Temos um diretor de segurança com um ‘track record’ muito bom e estamos em boas mãos. Mesmo assim, morro de medo todos os dias.
Consegue imaginar como iria reagir com um caso negativo?
Eu já vivi isso, na minha carreira, para começar. É a coisa mais assustadora do mundo. Noutra empresa vivi isso, não foi um ataque cibernético, mas foi um leak (fuga) – porque os dados tiveram que ser tratados em ‘crowdsourcing’, que é também um pouco o que nós fazemos. O me aconteceu no passado não nos acontece na DefinedCrowd, porque temos toda uma maneira de anonimizar os dados antes de irem para a ‘cloud’. E se forem ‘client data’ nem sequer vão para a ‘cloud’.
É absolutamente horrível ter que explicar ao cliente como é que de repente está nos media um ‘leak’ dos dados deles. No caso, não se conseguia perceber a fonte. Então, houve confusão se eram dados da Apple ou dados da Google – era para a Samsung que estávamos a trabalhar –, mas seja como for, os media não perceberam, porque imediatamente foram atacar o gigante maior na corrida.
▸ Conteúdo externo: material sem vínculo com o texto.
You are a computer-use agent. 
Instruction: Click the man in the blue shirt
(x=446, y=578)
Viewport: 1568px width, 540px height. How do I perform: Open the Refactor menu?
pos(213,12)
Estamos a pagar certamente a muitos serviços de cibersegurança, é uma coisa que não está nas minhas mãos. Se acontecesse, meu Deus, era uma situação muito difícil de recuperar. Muito difícil.
Em 2019, disse numa entrevista que um dos seus objetivos é que, no prazo de cinco anos, “possamos falar e ser compreendidos por qualquer máquina, tal como se estivéssemos a conversar com outro ser humano”.
E acho que isso é possível.
Mas deixou uma ressalva nessa conversa: este tipo de funcionalidade ia criar “algumas questões éticas”. Já pensou que questões são essas?
A questão da desumanização da interação. Se nós já temos as nossas crianças a substituírem as relações físicas pelas relações virtuais nas redes sociais, o próximo passo é quando nós humanos começarmos a ganhar uma relação afetiva com uma máquina. Porque a máquina é quase tão parecida, é tão indistinguível de um ser humano, que vamos chegar aí, que é possível quase simular emoções e sentimentos. A pessoa, a certa altura, começa a escolher o mundo virtual, o que é mais frequente que se imagina.
Tudo que é ‘gaming’, as gerações mais novas… começo a estar muito preocupada com crianças e IA e esse tipo de coisas. É preocupante. Quando as relações se desumanizam de tal forma que são substituíveis por relações artificiais com máquinas.
Como no filme Her.
Exatamente. Agora, também uma outra linha [de pensamento] em que a máquina começa a tornar-se senciente. Isso não é daqui a quatro anos. Mas tornar-se senciente é a máquina começar a desenvolver sentimentos e a certa altura começamos a ter de colocar a questão: vamos elevar a máquina a um estatuto de quase cidadania ou não?